Utilities need to consider the interfaces available on the telecom equipment. New solutions might require IP or ethernet connections instead of serial interfaces, which requires utilities to replace the end device in addition to the telecom equipment. As this happens, utilities find themselves unprepared to reactively upgrade their connections when carriers announce their migrations on a monthly rolling basis and the scope begins to expand. 

Additionally, carrier alternatives cost three to four times more than legacy connections, creating millions of dollars in O&M risk. While the carrier may offer an upgrade to the current service, it’s not always a simple process. It can involve additional equipment from both the carrier and the utility as well as resource costs to escort the carrier technicians.

Have programs in place to identify use cases and build comprehensive records 

Another risk for utilities is the lack of comprehensive and accurate records. Typically, records for leased-line services installed decades ago are non-existent or relegated to tribal knowledge by the local field technicians. Understanding the leased inventory and use cases for each leased service can take time and effort from multiple internal and external resources. When utilities receive disconnect notices at locations, they will need to reference these records to determine what the service gets used for and whether it requires an upgrade.  

These efforts typically require visits to each of the sites to analyze the demarcation point to identify which telecom tags can be seen at the location—if the circuits have been tagged at all. Occasionally, the utility will need to work closely with the carrier to locate and tag the connections as these leased lines can be difficult to locate. Being proactive and having a program in place to identify all the use cases in the utility’s leased inventory may make the process of determining a solution easier when a disconnect notice is received. 
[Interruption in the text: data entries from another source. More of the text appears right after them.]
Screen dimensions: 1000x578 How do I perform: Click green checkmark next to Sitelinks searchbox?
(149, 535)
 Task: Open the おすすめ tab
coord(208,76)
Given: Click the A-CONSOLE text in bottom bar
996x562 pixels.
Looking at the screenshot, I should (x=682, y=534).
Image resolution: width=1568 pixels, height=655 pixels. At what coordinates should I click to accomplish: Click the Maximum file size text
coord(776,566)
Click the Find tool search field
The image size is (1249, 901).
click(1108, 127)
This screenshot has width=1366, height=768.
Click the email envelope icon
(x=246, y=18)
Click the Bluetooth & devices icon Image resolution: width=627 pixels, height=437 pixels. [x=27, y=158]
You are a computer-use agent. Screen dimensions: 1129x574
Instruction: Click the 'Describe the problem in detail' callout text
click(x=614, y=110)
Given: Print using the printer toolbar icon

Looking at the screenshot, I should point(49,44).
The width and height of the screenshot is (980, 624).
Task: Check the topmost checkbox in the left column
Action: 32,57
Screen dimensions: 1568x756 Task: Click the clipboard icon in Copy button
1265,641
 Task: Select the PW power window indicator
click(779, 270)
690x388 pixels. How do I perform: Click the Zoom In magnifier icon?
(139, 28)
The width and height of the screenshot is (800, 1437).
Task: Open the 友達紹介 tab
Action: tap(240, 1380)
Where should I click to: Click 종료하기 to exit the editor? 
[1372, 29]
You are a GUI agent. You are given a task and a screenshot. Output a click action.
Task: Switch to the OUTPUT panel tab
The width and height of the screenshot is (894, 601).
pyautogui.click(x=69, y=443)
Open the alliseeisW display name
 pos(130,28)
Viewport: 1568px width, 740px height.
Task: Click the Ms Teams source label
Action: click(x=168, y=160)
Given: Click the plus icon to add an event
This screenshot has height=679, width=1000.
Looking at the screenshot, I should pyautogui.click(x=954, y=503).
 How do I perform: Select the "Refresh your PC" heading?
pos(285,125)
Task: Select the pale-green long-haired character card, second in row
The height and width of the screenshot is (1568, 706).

Improve budgeting and financial forecasting 

Although this presents a series of challenges for utilities, it also presents an opportunity to improve utility budgeting and financial forecasting. Establishing a coordinated program and allocating capital funding to perform upgrades prevents the upgrades from being charged as expense costs. Additionally, eliminating unnecessary carrier circuits and migrating to utility-owned infrastructure can significantly reduce O&M bills paid to telecom carriers each month. These programs frequently identify a significant amount of abandoned telecom connections that can be removed from the carriers' bills. 

Key items to consider when submitting telecom connections for disconnect: 

  • Removing the additional costs associated with a particular service. This can include account-level charges, taxes, and other bundled costs. 
  • Verifying savings get fully removed from the telecommunications bill after carriers confirm disconnect(s). It takes one to three months for carriers to complete a disconnect of service. Following up with the carrier is key to make sure all savings are obtained.
  • Understanding when credit from a carrier is received. This is determined by when the service is billed and when the service was submitted for disconnect. 

Being proactive by developing solutions for migrations from legacy leased services to a private solution will enable more accurate budgeting and forecasting of capital spend and potential future project builds. 

Conclusion 

At the surface, circuit retirements might seem straightforward, but they come with some significant challenges. While utilities can overcome these challenges, they compound for larger organizations. Establishing a centralized and coordinated program allows utilities to take a proactive approach instead of reacting as carriers provide disconnect notices, which quickly becomes unsustainable across a large service territory. 

There are several items to consider when establishing a program, but meeting with your telecom carriers regularly to review their plans can minimize the impact of circuit retirements on the business. Now is the time to seize the opportunity to keep up with the carriers as they begin announcing service retirements across the country.